Chocolate is not necessarily the first thing that comes to mind when looking at the autumn dombeya, but the cacao plant from which chocolate and cocoa (from tropical America) are made, is a member of the same family (STERCULIACEAE). One of the main characters uniting genera of this family is that most have hairs which are branched, forming tiny stars. (You need a hand lens to see these.)

The name of this genus honours Joseph Dombey, a botanist who worked in Peru and Chilé. Autumnalis - indicates the flowering time of this particular species.

Some weeks ago another dombeya was featured, the pink wild pear- D.burgessiae, which had large, velvety leaves and heads of pink to white flowers. The autumn wild pear has small leaves and delicate, creamy white heads of little flowers which appear in a burst of blossom which is a feature of Dombeya. These have a sweet scent and like other wild pears, the blooms retain their shape, but change colour to reddish brown and remain on the plant, the seed capsules forming in the centre. The dry petals help to disperse the seed later on when they act as wings to float the seed capsules away.

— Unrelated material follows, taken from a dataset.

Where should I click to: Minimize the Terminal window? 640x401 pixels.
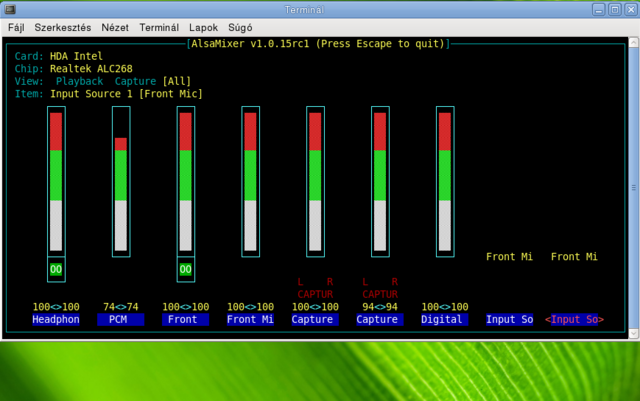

D. autumnalis is a small, often multistemmed, tree up to 4.5 metres which grows in the Lydenburg and Ohrigstad areas in Mpumalanga and Northern Province. It is commonly seen along the Abel Erasmus Pass where it grows in the rocky, wooded hillsides. It also occurs in riverine bush. The area in which it occurs is restricted to this small distribution and its occurrence may be related to the dolomite rock formations in that area.

Growing Dombeya autumnalis

D.autumnalis is not commonly available to gardeners but would make a pretty garden subject with its lovely smooth grey stems. One could plant the common wild pear -Dombeya rotundifolia as a herald of spring and the autumn wild pear to announce winter! Like other Dombeya spp. it can be propagated from seed in spring in deep seed trays of good, fine seedling mix, lightly covered and kept moist. The seedlings should be transplanted once the true leaves have formed into small nursery bags, where they should be given protection from heat and sun until they are hardened off.

Alice Aubrey
Walter Sisulu National Botanical Garden
May 2001

To find out if SANBI has seed of this or other SA species, please email our seedroom.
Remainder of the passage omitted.